L'indice bibliométrique « h-index », inventé en 2005 par le physicien américain John Hirsch (d’où le choix de la lettre « h » pour désigner cet indice) est devenu une référence chez les gestionnaires académiques et pour les chercheurs eux-mêmes. En effet, l'augmentation considérable des publications rend difficile l'évaluation qualitative et progressive au fil du temps des travaux. On en est dont réduit à une évaluation rapide et quantitative qui utilise ce genre d'index. La devise qui guide la recherche est devenue " publish or perish " ce qui impose d'avoir un score h maximum pour espérer une carrière intéressante.

"Bien que les experts en bibliométrie aient rapidement noté le caractère douteux de cet indicateur composite, la plupart des chercheurs ne semblent pas toujours comprendre que ses propriétés sont loin d’en faire un indice valide pour évaluer sérieusement et éthiquement leur « qualité » ou leur « impact » scientifique"

écrit Pierre Grindas

Cet indice est devenu un marqueur de la compétition exacerbée qui correspond à l'esprit du temps. Évidemment, il y a depuis le XIXe siècle une rivalité entre les scientifiques, car tout savant ambitionne de découvrir quelque chose le premier. Mais l'évaluation se faisait au résultat, une fois la découverte connue et reconnue, et pas antérieurement au vu du nombre de publication.

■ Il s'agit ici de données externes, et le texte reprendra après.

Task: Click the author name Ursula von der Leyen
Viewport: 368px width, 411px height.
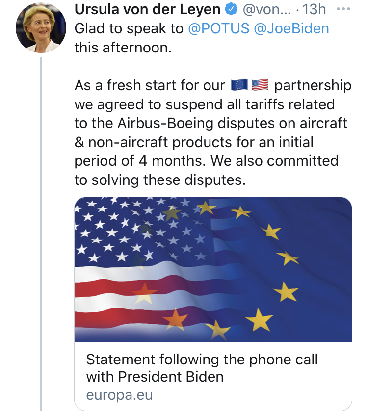Action: (x=147, y=9)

On pourrait y opposer un autre état d'esprit, comme celui exprimé par le Conseil économique, social et environnemental, qui, le 24 juin 2020, affirme sa conviction que :

« la qualité et l'attractivité de notre recherche reposent non pas sur la mise en concurrence mais sur des investissements ambitieux, sur la confiance faite aux équipes, sur la collaboration de personnels stables et payés à la hauteur de leurs qualifications, disposant de moyens suffisants, de temps et d ́un environnement de travail de qualité. »

dans son avis au sujet de la loi de programmation pluriannuelle de la recherche que nous avons évoqué le 9 juin 2020.

Le Conseil de la Faculté des Sciences de l’Université de Paris, avec d'autres, dénonce également :

« les principes à la base du texte de loi renforceront une mise en compétition généralisée et entraîneront des effets délétères rapides pour les personnels de l’Enseignement Supérieur et de la Recherche (ESR). »

L'organisation d'une compétition plutôt qu'une coopération est typique de l'idéologie managériale régnante. Par le biais de l'organisation et du financement de la recherche, le politique intervient dans l'orientation des sciences. Si la science est neutre en tant que connaissance objective de l'Univers, l'orientation de la recherche ne l'est pas.